BEGIN PAGE TEXT
Whether your friend has hurt your feelings or you're upset over a lovers tiff, swearing could help to ease your pain, according to new research published in the European Journal of Social Psychology.
Carried out by Dr Michael Philipp, a lecturer at Massey University's School of Psychology, New Zealand, along with Laura Lombardo from the University of Queensland, Australia, the work looks at the effect of swearing on "short-term social distress," which could be anything from an argument with your partner to being excluded from a social situation.
Although previous studies have looked at common methods for relieving both physical and social pain, example with paracetamol, none have so far looked at whether swearing aloud could also help relieve social distress in the same way that it has previously been shown to ease physical distress.
To test this idea, the study looked at Pain Overlap Theory, which suggests that physical and social/emotional pain share the same underlying processing system, and anything affecting physical pain will also have similar effects on social pain.
For the research 70 participants were split into two groups, and tested for feelings of social pain and sensitivity to physical pain.
During the study participants had to write either about an inclusive social situation, or a distressing one, to induce the corresponding emotions. They were then were randomly assigned to either swear aloud or say a non-swear word aloud.
END PAGE TEXT
- [PROBLEM REQUIREMENTS]:
In the article on swearing and social pain, how many participants took part in the study?
BEGIN COLLECTED MATERIAL
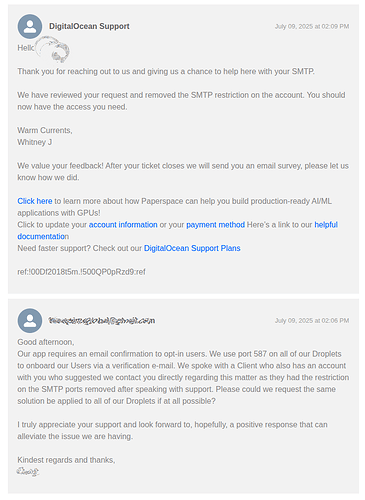
Task: Click the July 09 02:09 PM timestamp
Action: tap(312, 26)
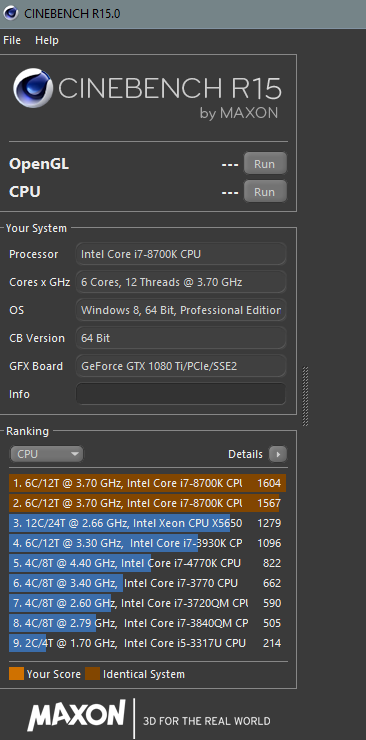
END COLLECTED MATERIAL
- [THE REPLY]:
70 participants.